[WHAT YOU SHOULD DO]:
In the lines from the first one through the one that contains "(365, 278).", swap "Identify the location of" for "Find the position of" and keep everything else the same. Leave the pictures out of your answer.

[Collected data entries]
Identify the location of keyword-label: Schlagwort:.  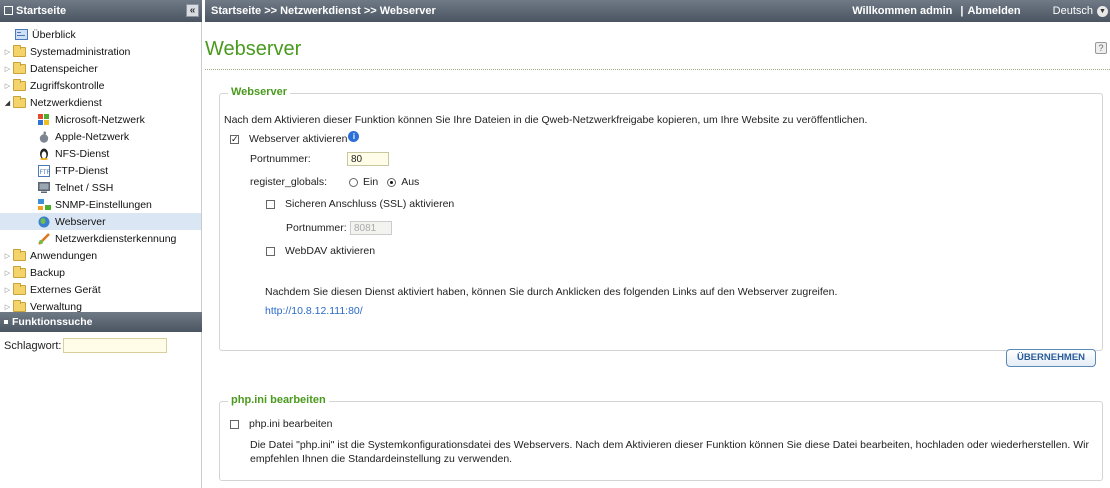
(33, 346).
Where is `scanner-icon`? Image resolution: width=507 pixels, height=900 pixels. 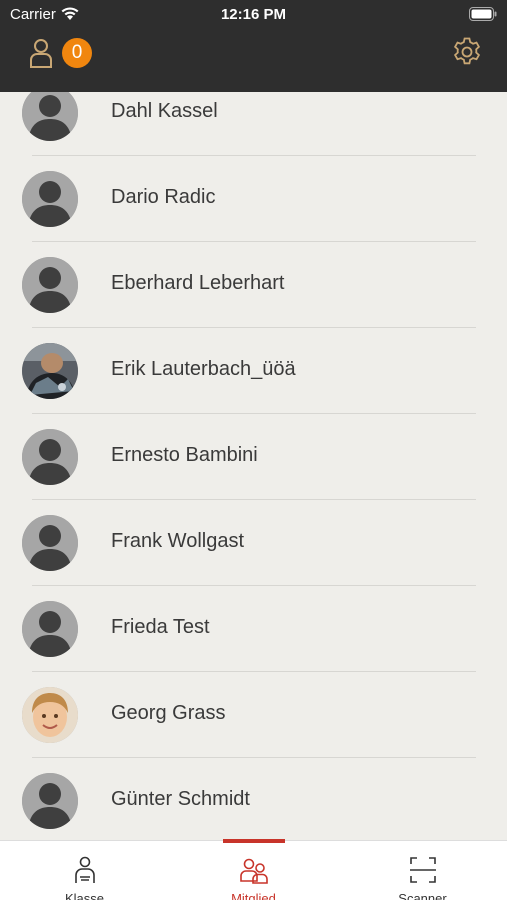
scanner-icon is located at coordinates (423, 870).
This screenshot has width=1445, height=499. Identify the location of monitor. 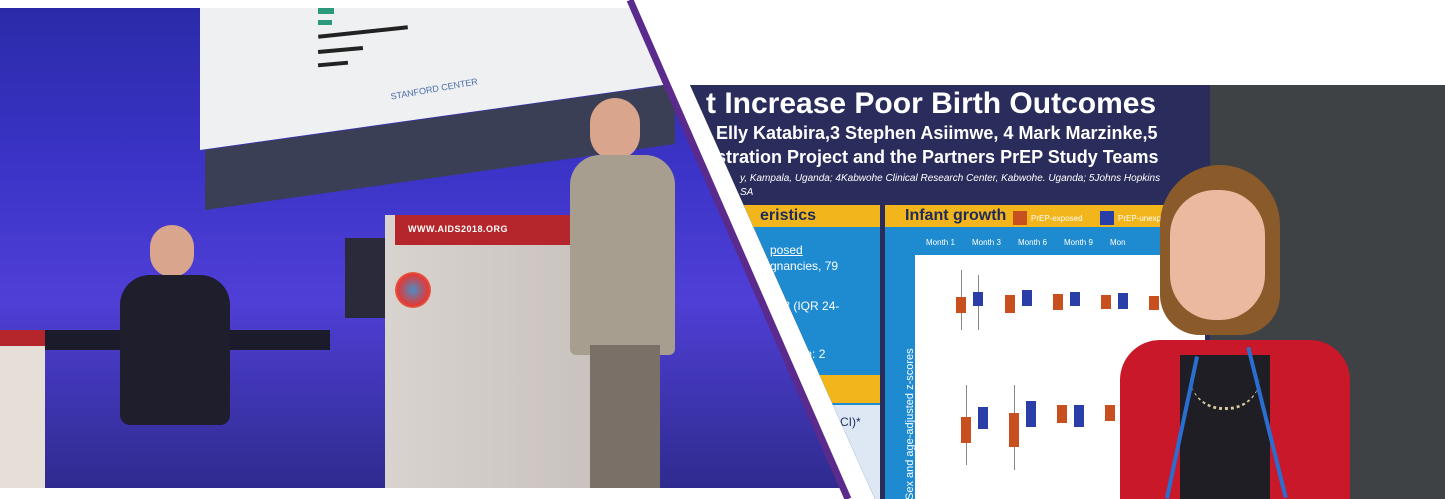
(365, 278).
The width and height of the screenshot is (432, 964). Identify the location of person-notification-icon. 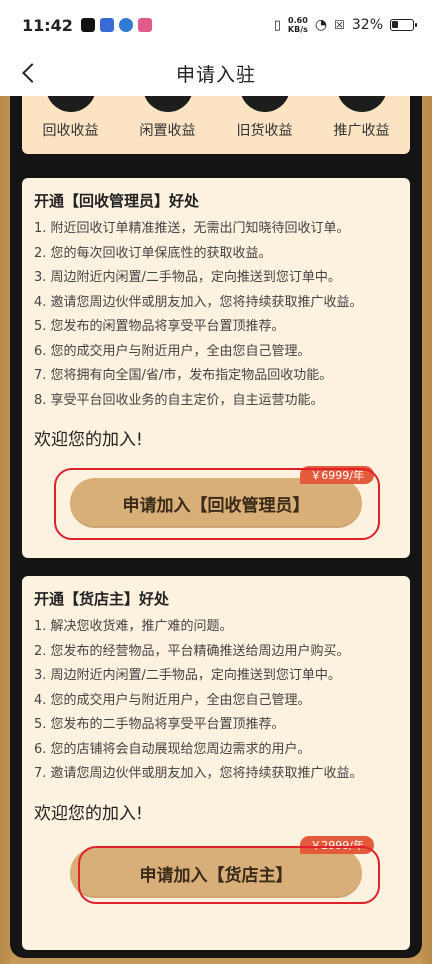
(126, 25).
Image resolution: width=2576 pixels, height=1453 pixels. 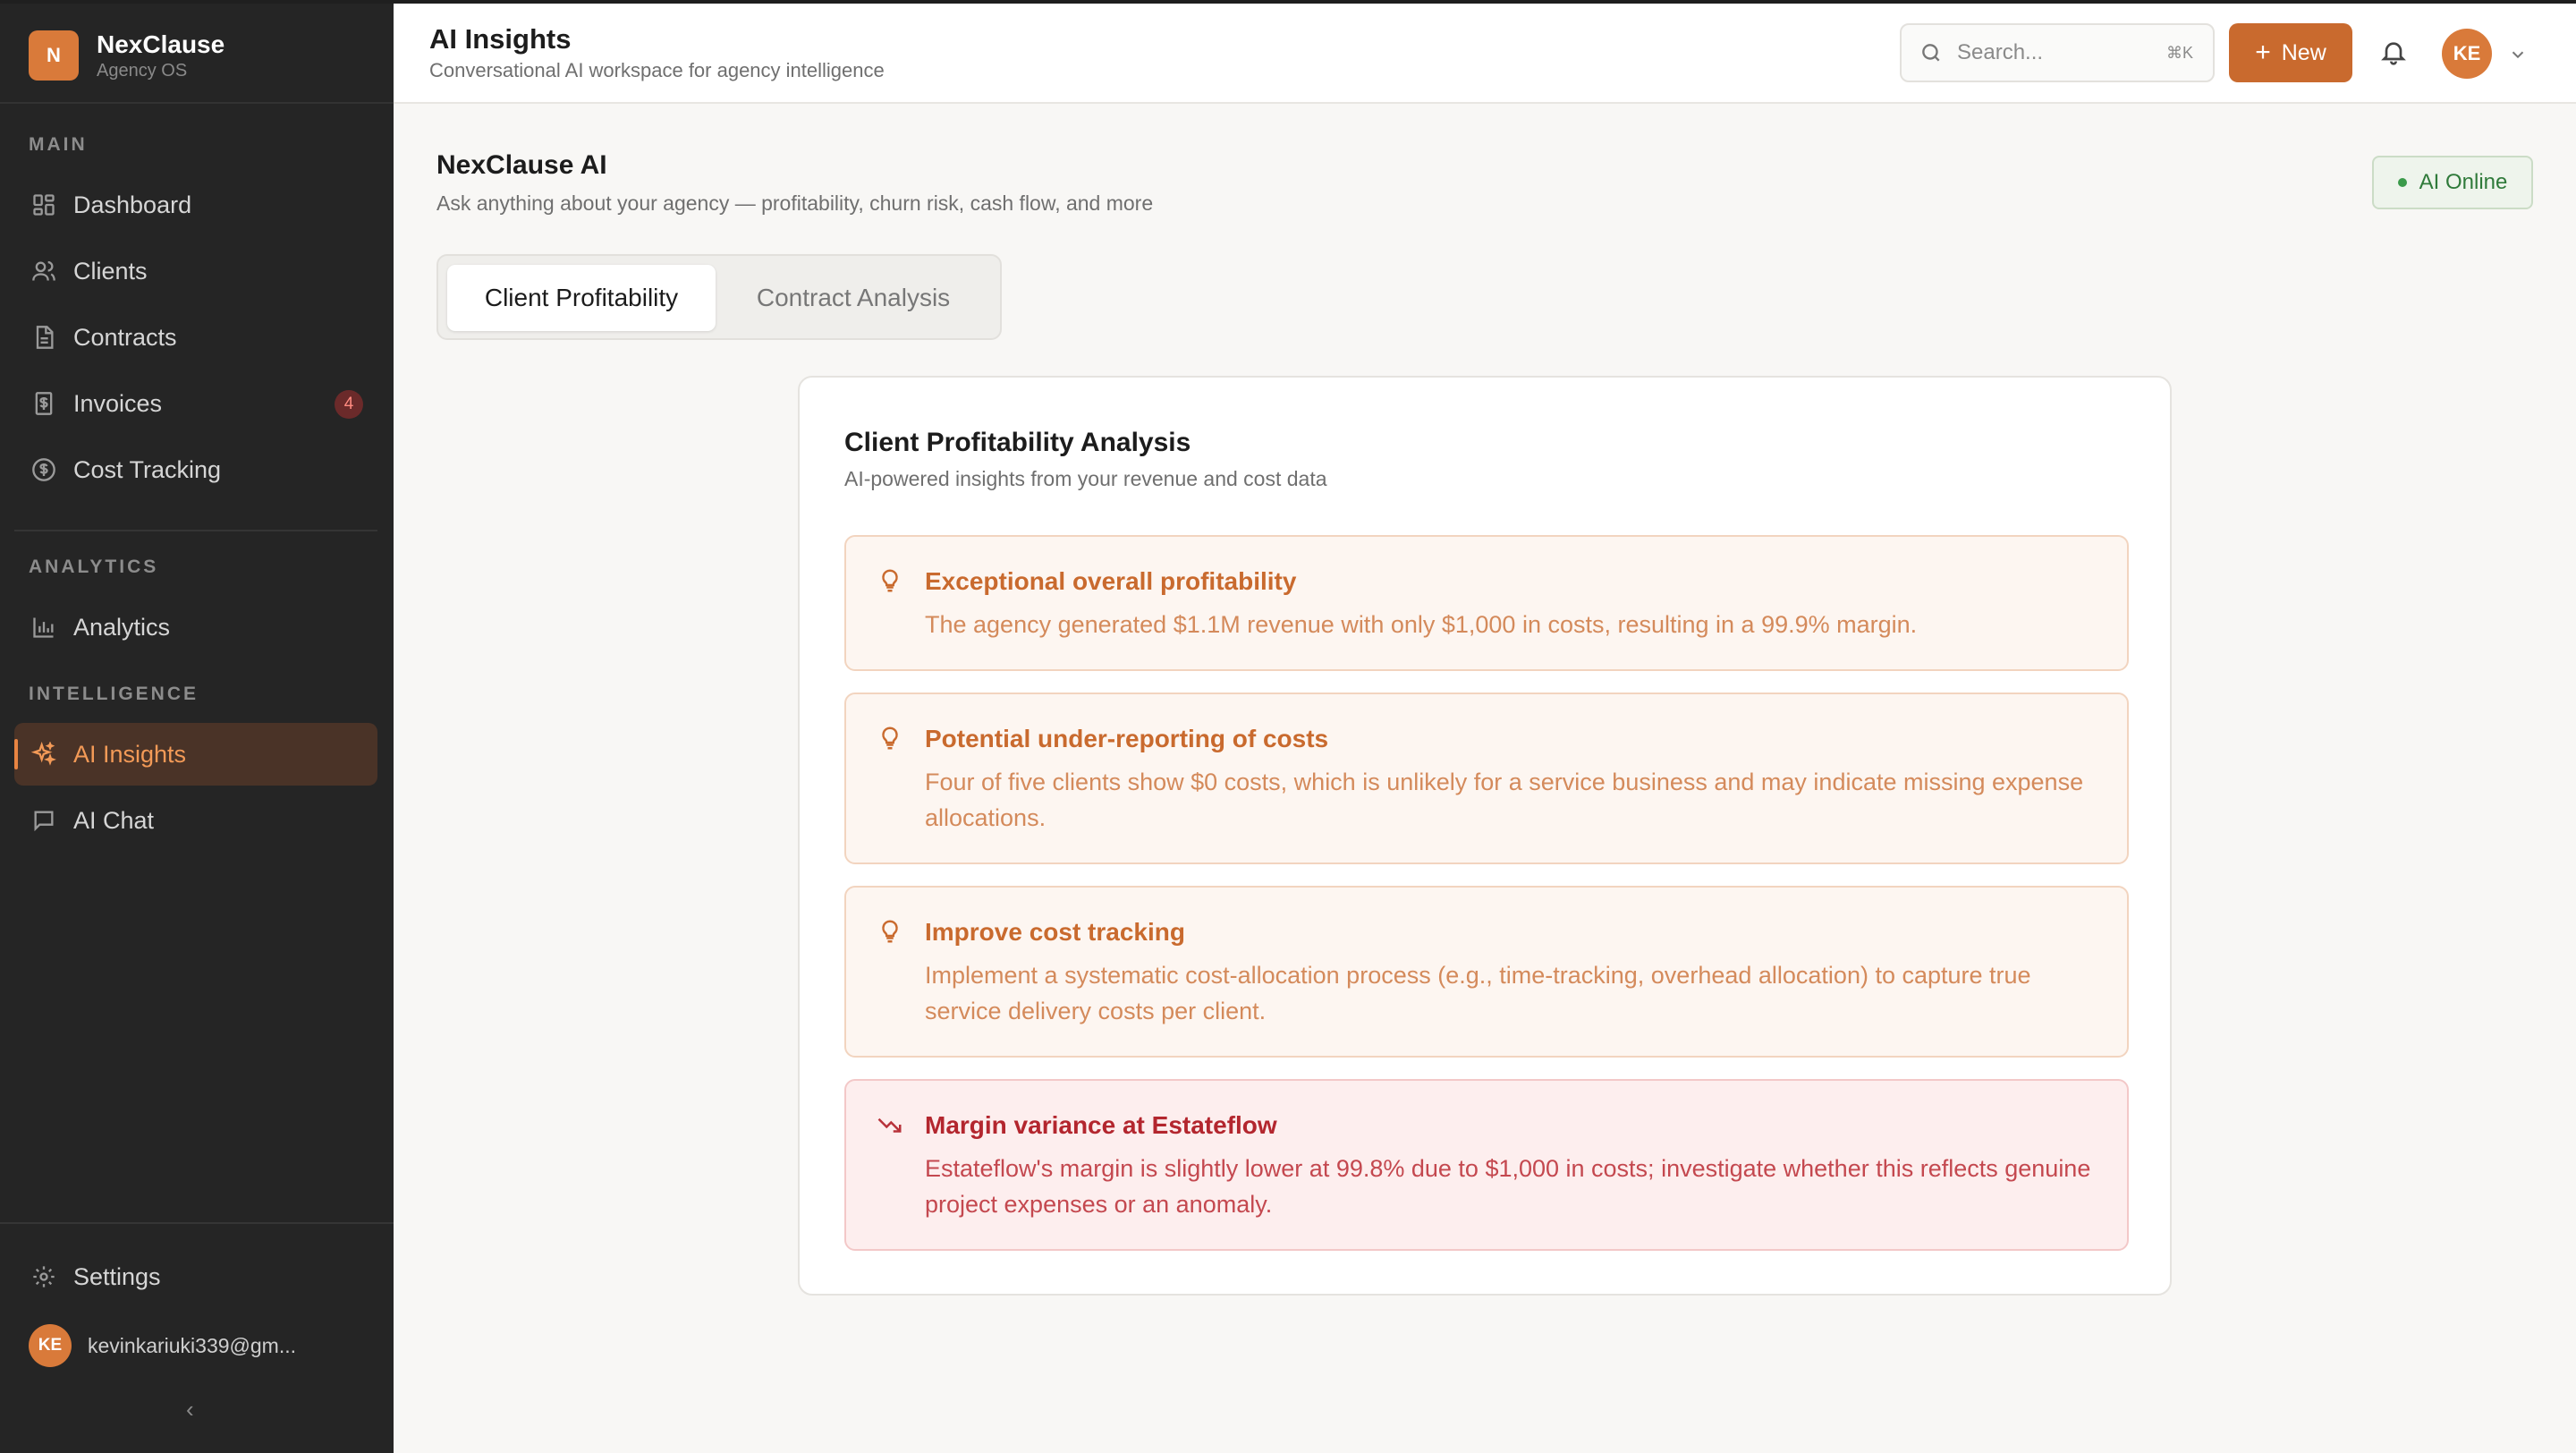 What do you see at coordinates (2464, 182) in the screenshot?
I see `status-label: AI Online` at bounding box center [2464, 182].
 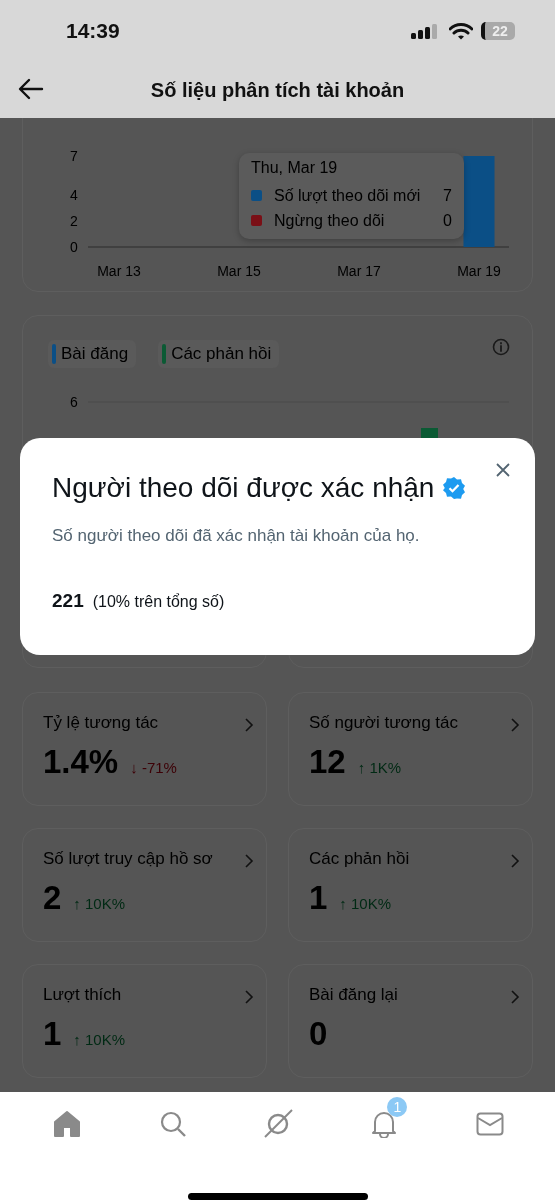 I want to click on follower-count: 221, so click(x=68, y=601).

[COMPLETED TASK]:
Find the position of keyword-label: Schlagwort:.  
(33, 346).
Where is `scanner-icon`? Image resolution: width=507 pixels, height=900 pixels. 
scanner-icon is located at coordinates (423, 870).
This screenshot has width=1445, height=499. Find the position of monitor. 
(365, 278).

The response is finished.